Task objective ▸ Return each line of the records below that contains the word "with", copying every such line in full.
-- START OF Provided entries --
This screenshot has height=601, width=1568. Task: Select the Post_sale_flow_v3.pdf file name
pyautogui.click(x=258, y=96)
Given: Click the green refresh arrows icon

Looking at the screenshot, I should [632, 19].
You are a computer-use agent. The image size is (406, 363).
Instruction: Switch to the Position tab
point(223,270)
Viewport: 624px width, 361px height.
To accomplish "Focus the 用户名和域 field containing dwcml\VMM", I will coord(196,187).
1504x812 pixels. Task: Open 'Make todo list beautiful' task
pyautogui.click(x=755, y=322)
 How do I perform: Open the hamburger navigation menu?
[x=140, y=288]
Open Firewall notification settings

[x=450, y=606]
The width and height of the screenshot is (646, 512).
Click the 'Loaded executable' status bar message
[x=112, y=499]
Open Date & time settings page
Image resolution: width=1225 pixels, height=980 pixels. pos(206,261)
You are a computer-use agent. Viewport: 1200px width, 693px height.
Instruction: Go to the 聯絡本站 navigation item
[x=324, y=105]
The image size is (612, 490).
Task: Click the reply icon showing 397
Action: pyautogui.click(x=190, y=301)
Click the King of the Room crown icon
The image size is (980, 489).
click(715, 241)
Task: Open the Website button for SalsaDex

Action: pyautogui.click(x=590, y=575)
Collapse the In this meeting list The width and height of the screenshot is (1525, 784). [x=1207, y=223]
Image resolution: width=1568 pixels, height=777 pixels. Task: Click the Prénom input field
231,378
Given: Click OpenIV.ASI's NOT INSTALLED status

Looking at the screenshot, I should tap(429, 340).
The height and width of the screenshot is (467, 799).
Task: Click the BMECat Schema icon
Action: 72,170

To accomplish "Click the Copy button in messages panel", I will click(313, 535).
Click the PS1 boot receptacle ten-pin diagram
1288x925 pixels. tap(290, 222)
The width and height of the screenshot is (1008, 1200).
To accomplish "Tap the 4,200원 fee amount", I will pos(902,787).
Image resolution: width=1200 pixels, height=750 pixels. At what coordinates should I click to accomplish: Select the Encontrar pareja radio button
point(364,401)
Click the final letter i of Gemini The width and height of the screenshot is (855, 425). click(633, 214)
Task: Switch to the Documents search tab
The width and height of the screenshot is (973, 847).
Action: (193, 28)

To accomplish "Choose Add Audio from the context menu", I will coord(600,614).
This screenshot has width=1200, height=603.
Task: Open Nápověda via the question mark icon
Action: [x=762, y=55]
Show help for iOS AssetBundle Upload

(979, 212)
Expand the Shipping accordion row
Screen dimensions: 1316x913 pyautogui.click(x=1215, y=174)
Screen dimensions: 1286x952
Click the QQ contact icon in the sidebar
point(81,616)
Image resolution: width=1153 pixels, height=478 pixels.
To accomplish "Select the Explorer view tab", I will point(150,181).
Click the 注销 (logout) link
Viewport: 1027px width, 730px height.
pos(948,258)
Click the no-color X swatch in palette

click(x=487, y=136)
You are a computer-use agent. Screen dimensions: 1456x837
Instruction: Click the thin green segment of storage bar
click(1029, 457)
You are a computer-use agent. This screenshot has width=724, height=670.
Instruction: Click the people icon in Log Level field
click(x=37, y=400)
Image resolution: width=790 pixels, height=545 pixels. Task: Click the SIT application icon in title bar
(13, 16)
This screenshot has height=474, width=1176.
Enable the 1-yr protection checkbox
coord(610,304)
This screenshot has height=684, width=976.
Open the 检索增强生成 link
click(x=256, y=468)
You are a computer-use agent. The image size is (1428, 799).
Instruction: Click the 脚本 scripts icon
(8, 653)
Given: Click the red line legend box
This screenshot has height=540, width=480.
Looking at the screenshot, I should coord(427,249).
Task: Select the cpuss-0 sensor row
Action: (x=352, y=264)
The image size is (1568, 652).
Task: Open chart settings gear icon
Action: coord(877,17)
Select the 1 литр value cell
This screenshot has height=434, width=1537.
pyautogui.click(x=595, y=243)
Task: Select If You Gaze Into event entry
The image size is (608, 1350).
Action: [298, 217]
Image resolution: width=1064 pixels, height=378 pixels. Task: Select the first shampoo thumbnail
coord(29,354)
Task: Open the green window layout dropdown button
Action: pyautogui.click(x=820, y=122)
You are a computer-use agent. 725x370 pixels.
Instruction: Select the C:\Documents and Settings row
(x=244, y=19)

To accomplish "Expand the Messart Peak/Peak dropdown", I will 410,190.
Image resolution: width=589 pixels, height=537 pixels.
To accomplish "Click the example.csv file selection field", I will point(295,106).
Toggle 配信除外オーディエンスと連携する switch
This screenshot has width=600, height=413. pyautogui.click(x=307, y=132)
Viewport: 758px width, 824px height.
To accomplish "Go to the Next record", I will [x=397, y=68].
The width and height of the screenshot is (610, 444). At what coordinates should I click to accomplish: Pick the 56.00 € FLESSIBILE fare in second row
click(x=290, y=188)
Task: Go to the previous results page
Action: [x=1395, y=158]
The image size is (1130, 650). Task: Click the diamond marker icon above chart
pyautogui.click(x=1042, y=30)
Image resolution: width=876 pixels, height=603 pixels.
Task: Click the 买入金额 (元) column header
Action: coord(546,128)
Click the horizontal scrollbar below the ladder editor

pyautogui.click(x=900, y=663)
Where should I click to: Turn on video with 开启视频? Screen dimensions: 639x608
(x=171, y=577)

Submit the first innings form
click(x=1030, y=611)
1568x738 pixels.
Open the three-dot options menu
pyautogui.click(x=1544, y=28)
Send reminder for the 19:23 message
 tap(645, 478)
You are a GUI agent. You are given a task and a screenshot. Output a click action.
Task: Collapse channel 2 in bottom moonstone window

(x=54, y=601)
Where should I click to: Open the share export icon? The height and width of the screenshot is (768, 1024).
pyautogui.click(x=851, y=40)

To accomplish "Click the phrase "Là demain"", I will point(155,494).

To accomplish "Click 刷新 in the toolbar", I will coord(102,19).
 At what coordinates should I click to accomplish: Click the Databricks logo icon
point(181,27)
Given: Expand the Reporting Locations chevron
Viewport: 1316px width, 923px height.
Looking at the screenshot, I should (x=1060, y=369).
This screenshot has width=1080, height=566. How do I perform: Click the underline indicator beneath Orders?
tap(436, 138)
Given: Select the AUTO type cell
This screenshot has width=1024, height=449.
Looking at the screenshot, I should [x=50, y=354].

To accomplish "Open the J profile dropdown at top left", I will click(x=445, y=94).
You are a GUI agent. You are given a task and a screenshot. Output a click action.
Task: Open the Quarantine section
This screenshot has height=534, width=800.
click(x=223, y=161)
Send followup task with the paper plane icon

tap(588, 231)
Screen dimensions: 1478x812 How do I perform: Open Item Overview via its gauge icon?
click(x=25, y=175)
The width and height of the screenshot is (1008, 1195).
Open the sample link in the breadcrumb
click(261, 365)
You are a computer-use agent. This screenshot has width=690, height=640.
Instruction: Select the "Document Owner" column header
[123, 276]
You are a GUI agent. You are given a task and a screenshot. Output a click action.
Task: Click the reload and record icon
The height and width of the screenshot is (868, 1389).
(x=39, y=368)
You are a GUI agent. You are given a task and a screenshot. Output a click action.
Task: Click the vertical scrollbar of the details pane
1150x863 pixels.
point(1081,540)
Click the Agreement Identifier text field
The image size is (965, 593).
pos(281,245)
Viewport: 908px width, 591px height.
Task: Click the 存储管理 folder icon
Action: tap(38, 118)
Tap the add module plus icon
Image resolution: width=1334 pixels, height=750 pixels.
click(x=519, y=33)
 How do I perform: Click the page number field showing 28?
-- END OF Provided entries --
Full solution ▸
Where should I click to: Turn on video with 开启视频? Screen dimensions: 639x608
Send followup task with the paper plane icon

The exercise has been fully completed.